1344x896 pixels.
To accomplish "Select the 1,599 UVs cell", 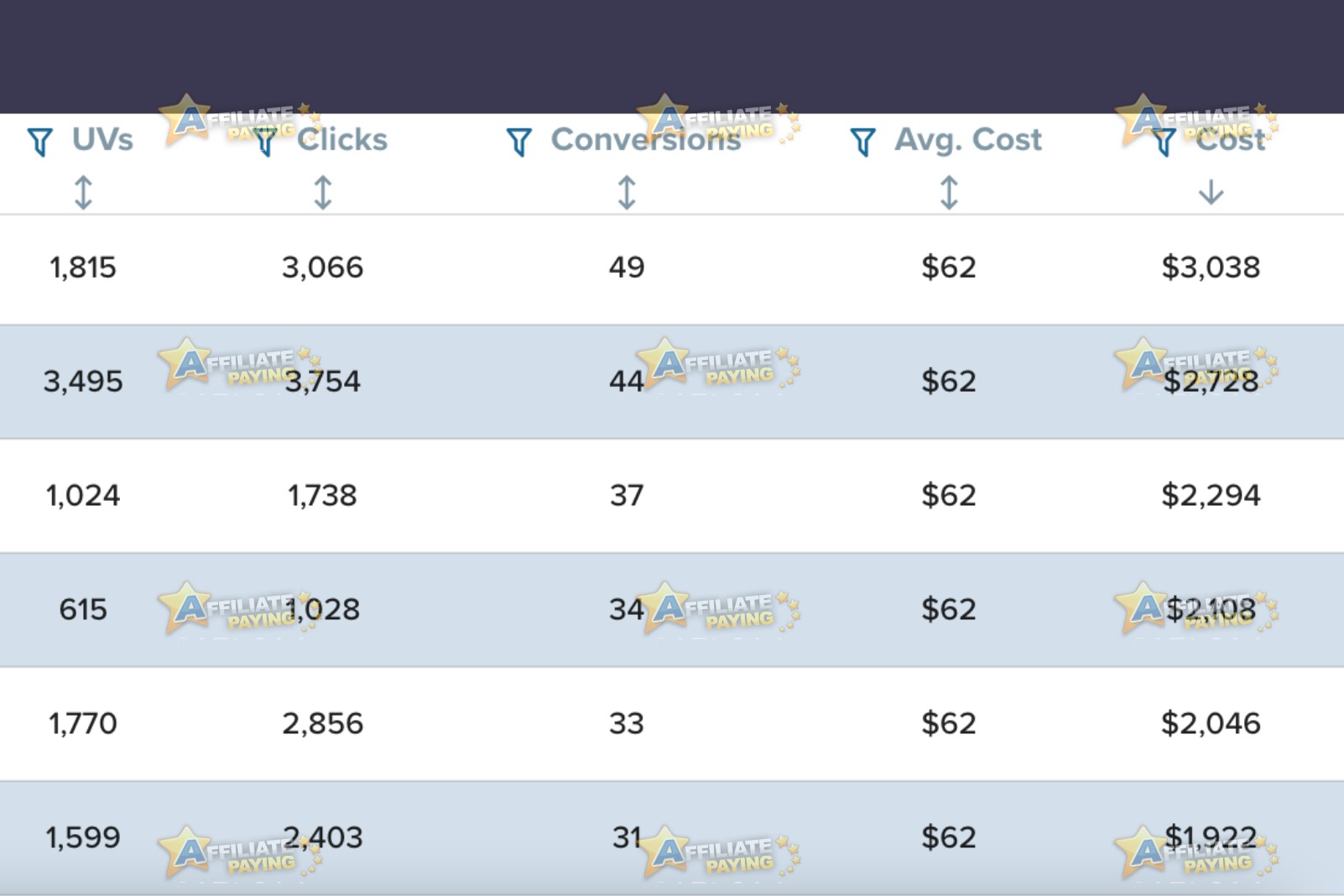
---
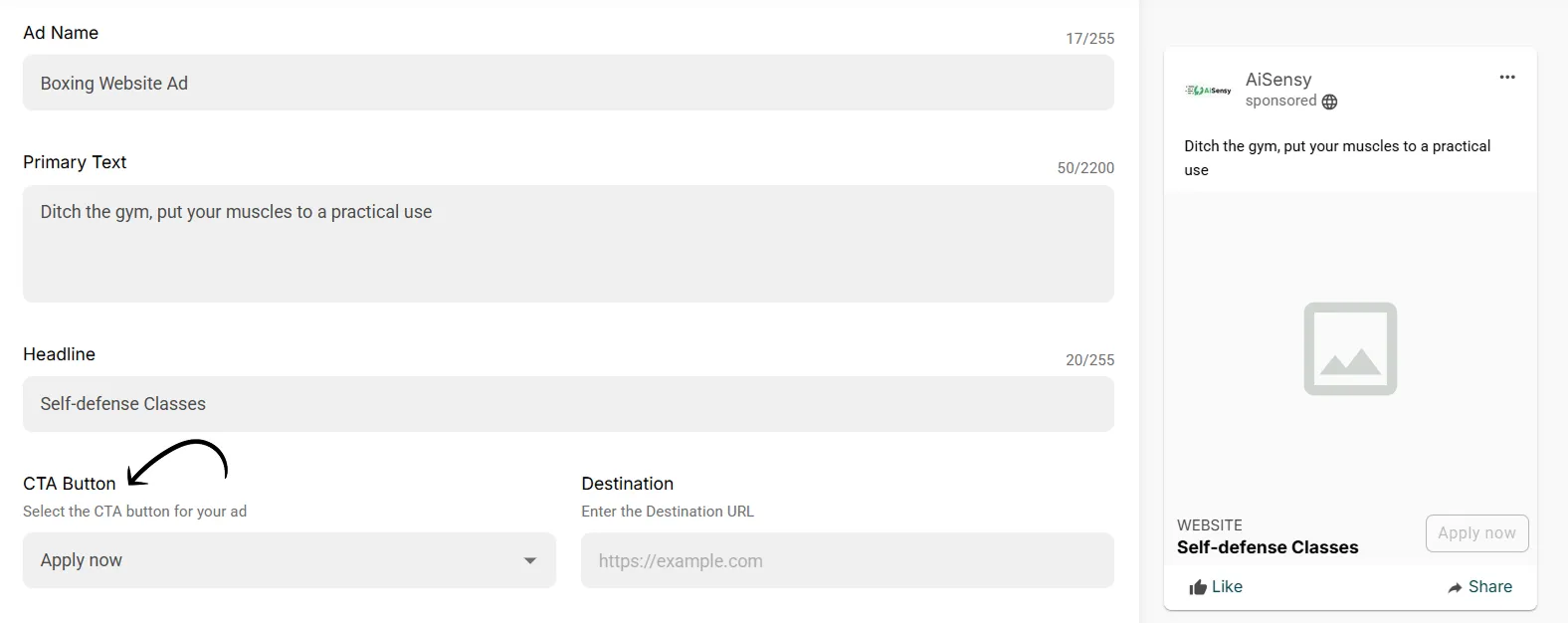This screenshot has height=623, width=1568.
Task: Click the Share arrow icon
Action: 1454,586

→ **EXERCISE REQUIREMENTS**
Change "accomplish" to "complete" in the items from the line with "1344x896 pixels." up to and including the line with "the 1,599 UVs", keeping everything else the same. Give only those lines, and leave the pictures out.

→ **COMPLETE OUTPUT**
1344x896 pixels.
To complete "Select the 1,599 UVs cell", 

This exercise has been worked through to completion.